◆ Texte de lecture:
---+---

JDNet.
Le premier phénomène lié à l'Internet a été ce qu'on
a appelé la Nouvelle économie, avec ses excès et ses
dérives, mais qui a aussi permis un essor de l'esprit
d'entreprise en France. Avec le recul, comment jugez-vous
cette période ? Que faut-il en retenir à votre sens
?
Jacques Chirac.
Cette période aura permis de prouver à tous ceux qui
en doutaient que les Français, et les jeunes en particulier,
ont envie d'entreprendre. Les obstacles ne sont pas
culturels comme cela était parfois avancé. Ils sont
administratifs, financiers, fiscaux. Les perspectives
d'expansion et de gains - osons le dire - ont été suffisamment
extraordinaires dans ce secteur durant cette période
pour ne pas dissuader les créateurs d'entreprise de
se lancer dans l'aventure. La prise de risque pouvant
être récompensée - et largement -, elle méritait d'être
tentée.
Je suis donc plus que jamais
convaincu de l'importance de libérer les initiatives
afin que la créativité, l'imagination, le dynamisme
de nos entrepreneurs puissent se déployer dans tous
les secteurs économiques. Cela implique un allègement
important des obstacles et des contraintes. Je souhaite
réunir les partenaires sociaux pour organiser un "Grenelle
des simplifications administratives". Je suis également
favorable à la création d'un médiateur des entreprises
dans chaque département. Un soutien actif à la création
d'entreprise est également nécessaire.
Cela
suppose, enfin et surtout, que la réussite professionnelle
et financière ne soit plus suspectée et donc pénalisée,
honteuse et découragée.
Comment
aujourd'hui accompagner et favoriser la création d'entreprises
dans le domaine de la high-tech ? Les pouvoirs publics
doivent-ils jouer un rôle ?
Comme je viens
de le dire, le rôle d'accompagnement des pouvoirs publics
dans la création d'entreprise doit être significatif
puisqu'il s'agit d'alléger tout ce qui empêche "le passage
à l'acte". Nous avons du travail pour leur être aussi
favorable que nos voisins européens, car, selon le dernier
rapport sur la compétitivité et l'innovation de la Commission
européenne, la France est particulièrement mal placée
en termes d'environnement pour la création d'entreprise
: sur les quinze pays de l'Union, nous sommes derniers
pour le financement, avant-derniers pour l'information
et la formation, et derniers pour les procédures administratives.

---+---

◆ Entrées extraites:
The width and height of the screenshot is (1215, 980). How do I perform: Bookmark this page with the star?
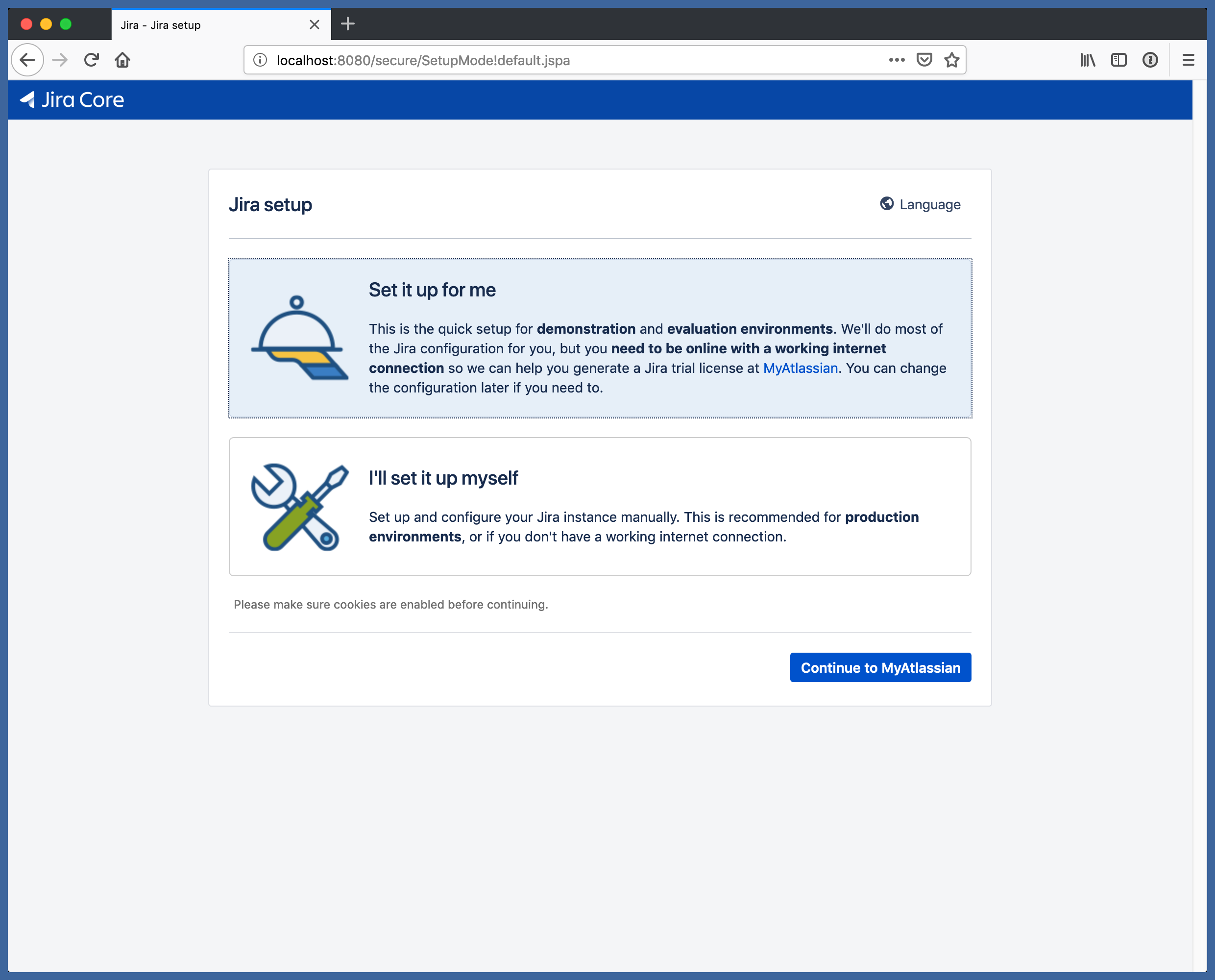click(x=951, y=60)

---+---

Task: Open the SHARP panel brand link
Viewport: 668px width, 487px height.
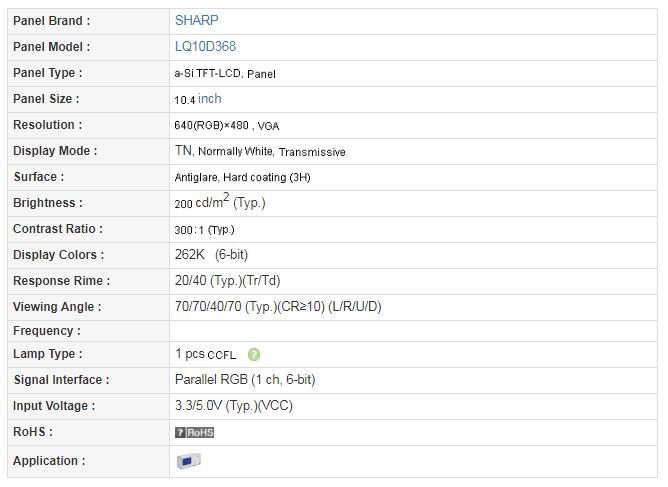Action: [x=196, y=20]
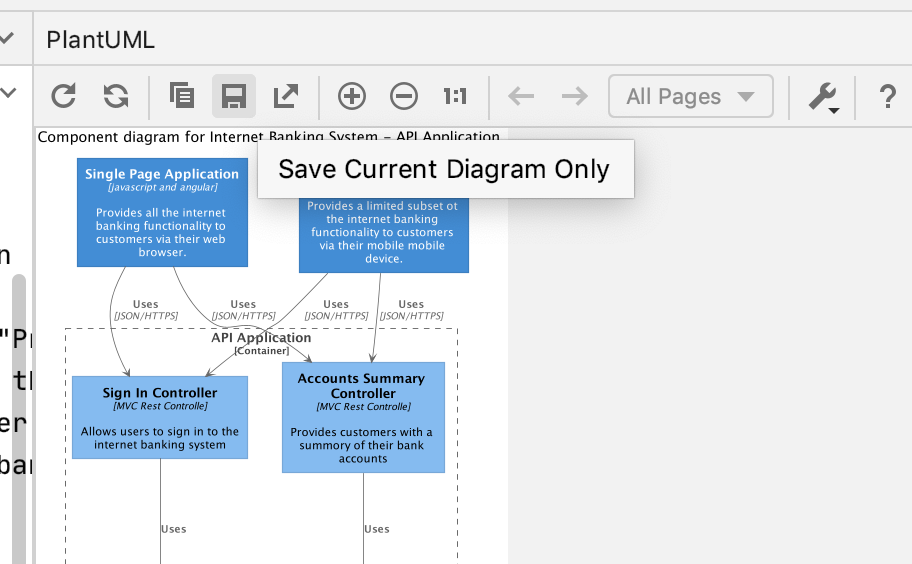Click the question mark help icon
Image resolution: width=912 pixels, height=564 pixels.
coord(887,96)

---+---

◆ Énoncé 1:
Remplacez "Nouvelle économie" par "Net-économie", s'il vous plaît, puis redonnez tout le passage de l'entretien sur la création d'entreprise qui va de "Le premier phénomène" jusqu'à "Jacques Chirac.".
◆ Énoncé 2:
D'après l'entretien sur la création d'entreprise, pourquoi la France a-t-elle du travail à faire pour être aussi favorable aux créateurs d'entreprise que ses voisins européens ? Répondez en une à trois phrases.
◆ Énoncé 3:
Écrivez la suite de l'entretien sur la création d'entreprise, en commençant après sa dernière phrase.
Les enregistrements forment un matériau à part, indépendant du texte de lecture.

◆ Résultat attendu 1:
Le premier phénomène lié à l'Internet a été ce qu'on
a appelé la Net-économie, avec ses excès et ses
dérives, mais qui a aussi permis un essor de l'esprit
d'entreprise en France. Avec le recul, comment jugez-vous
cette période ? Que faut-il en retenir à votre sens
?
Jacques Chirac.

◆ Résultat attendu 2:
Selon le dernier rapport de la Commission européenne sur la compétitivité et l'innovation, la France est particulièrement mal placée en termes d'environnement pour la création d'entreprise. Sur les quinze pays de l'Union, elle est dernière pour le financement et pour les procédures administratives, et avant-dernière pour l'information et la formation.

◆ Résultat attendu 3:
J'ai indiqué ma volonté d'engager
un effort massif en faveur de la création d'entreprises,
avec comme objectif "un million d'entreprises en plus"
sur cinq ans. Je compte relever le défi en appliquant
le principe "Pas de taxes, ni de charges avant le premier
euro de chiffre d'affaires". Il faut donner de nouveaux
droits aux entrepreneurs. Dans notre pays, plus on prend
de risques, moins on est protégé. Il serait souhaitable
notamment que les créateurs d'entreprises puissent bénéficier
de l'assurance-chômage et qu'une distinction puisse
être faite entre leur patrimoine privé et le patrimoine
affecté à l'entreprise.
Des efforts importants doivent
également être faits pour dégager des financements,
ce sont eux qui ont permis le formidable boom que nous
avons connus sous la génération start up. Je veux renforcer
les incitations fiscales pour orienter l'épargne de
proximité vers l'investissement dans les nouvelles entreprises.
Il faut élargir le dispositif de la loi Madelin en favorisant
les investisseurs providentiels, les business angels.
Je souhaite plus généralement
ramener la fiscalité des entreprises françaises au niveau
de la moyenne européenne et assouplir par la négociation
les 35 heures pour les salariés qui le souhaitent. Ainsi
nos entreprises cesseront d'être pénalisées dans la
compétition internationale, et l'emploi ne se délocalisera
plus à l'étranger. La
fiscalité française doit être juste et non confiscatoire.
Je souhaite une réforme de grande ampleur de l'impôt
sur le revenu et celle des mécanismes d'intéressement
au bénéfice des créateurs d'entreprises ou de leurs
salariés.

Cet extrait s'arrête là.